Outro dia visitando um velho sebo de livros no centro da cidade, vi uma encadernação verde de plástico que eu cismei que era minha. No que abri era realmente minha com o roteiro quase completo da minha longa (quase 1 ano!) adaptação do "CORIOLANO" de Shakespeare. Todo ele escrito em Paris. Pensei que tivesse sido roubado das muitas caixas de livros que nunca chegaram de lá. E vi que foram roubadas aqui nos anos ainda de Chumbo! Muita coisa não chegou pois não tive dinheiro para mandar de navio, registrado. Reclamar a quem, ao Papa? Comprei-o né? Alguns dias depois em casa reli o roteiro que me pareceu impossível de ser filmado mesmo lá, e menos ainda aqui entre trogloditas, traíras e censuras. Aliás, trogloditas, traíras e censuras sempre estiveram na minha cola. E essa novela vem furiosa desde o "A$SUNTINA DAS AMÉRIKAS" também escrito em Paris para a atriz Analu Prestes.
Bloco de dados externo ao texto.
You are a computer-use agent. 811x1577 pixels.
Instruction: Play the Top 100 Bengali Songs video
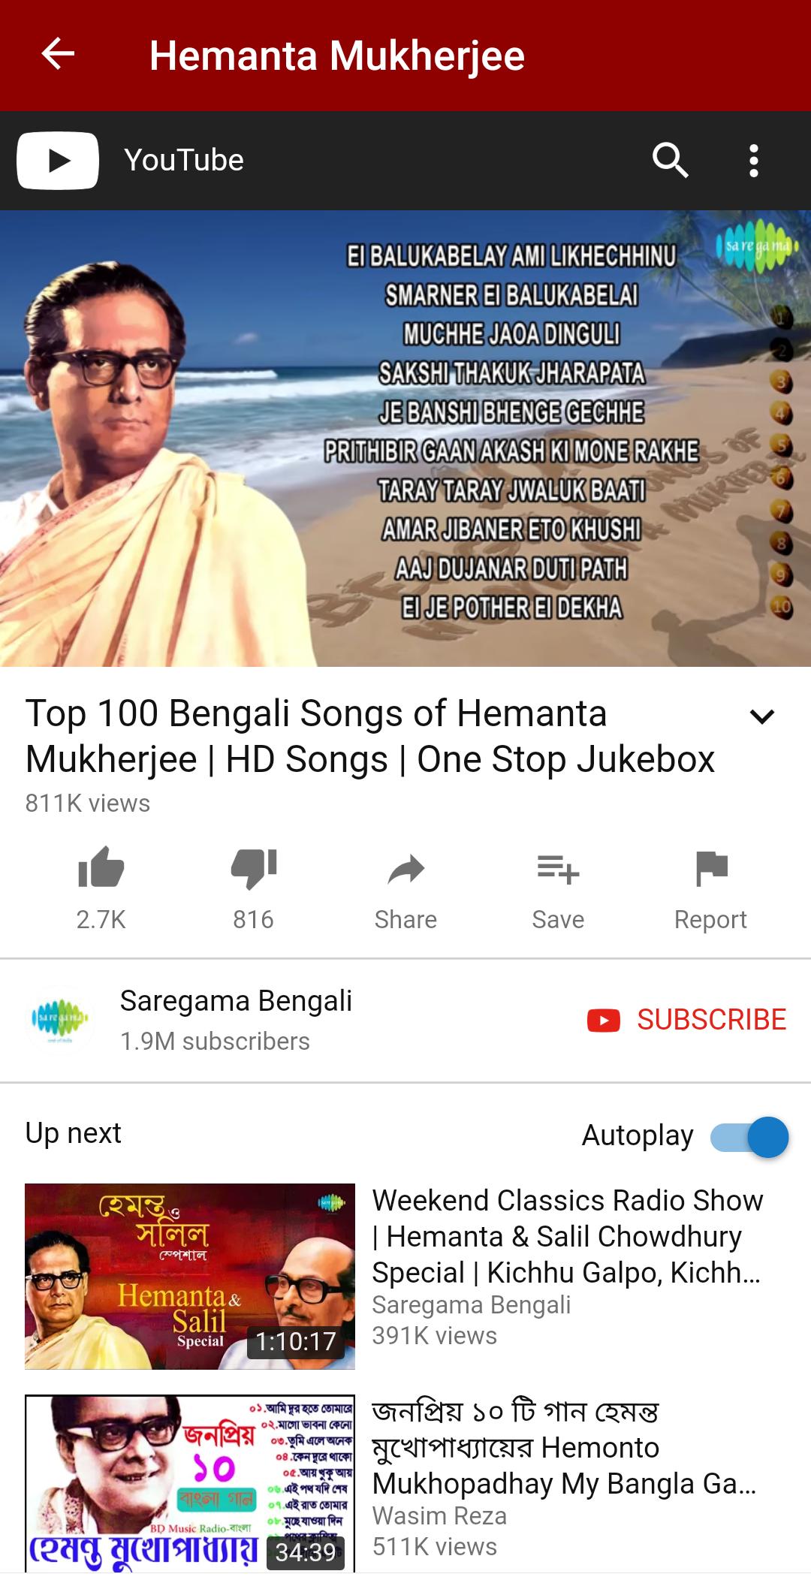406,439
Foi sempre uma bela e forte atriz, mas lá na peça "O CASAMENTO DO PEQUENO BURGUÊS" do Brecht e no nosso "A$SUNTINA" esta soberba, encantadora, doce, desobediente, ímpar e solar! Mas os censores e a burocracia odiaram! Passei décadas sem falar com o Gustavo Dahl que odiou o filme e não acredito que seja verdade! E curiosamente eu sempre gostei muito do seu "O BRAVO GUERREIRO" e de seus escritos. Nos últimos meses de sua vida me procurou, disse que não queria briga e que gostaria de me ajudar de algum modo. Morreu pouco tempo depois sem conseguirmos nada. Pena. Mas lendo o roteiro do "CORIOLANO" o achei luminoso, ousado, feroz com lampejos de um sonho capaz de cair num horizonte de álcool ou das drogas lisérgicas. É sim uma viagem alucinada e trágica no inferno da política. Glauber que acompanhou boa parte me dizia que eu nunca conseguiria filmá-lo pois era gigantesco entre Buñuel, Pasolini, Welles e Arrabal. Pouco teatral e muito operístico tipo Carmelo Bene. Claro que ainda inédito no Brasil. Eram as muitas atrocidades num regime obscuro via Shakespeare com os ventos do leste. Demorei a relê-lo todo e amaria tê-lo filmado. Mas realmente eu nunca conseguiria levantar dinheiro pois seria muito caro. Se por um lado foi admirável tê-lo escrito pois tenho boas lembranças de conversas com Glauber, Novais e muitos outros, por outro deixa um gosto amargo de frustração por ter ficado no papel. Talvez tenha sido o meu roteiro mais elaborado com mais de 500 planos. Possivelmente filmado tal como está escrito dobraria com lampejos do "APOCALIPSE" do Coppola. Luiz Rosemberg Filho/RÔ.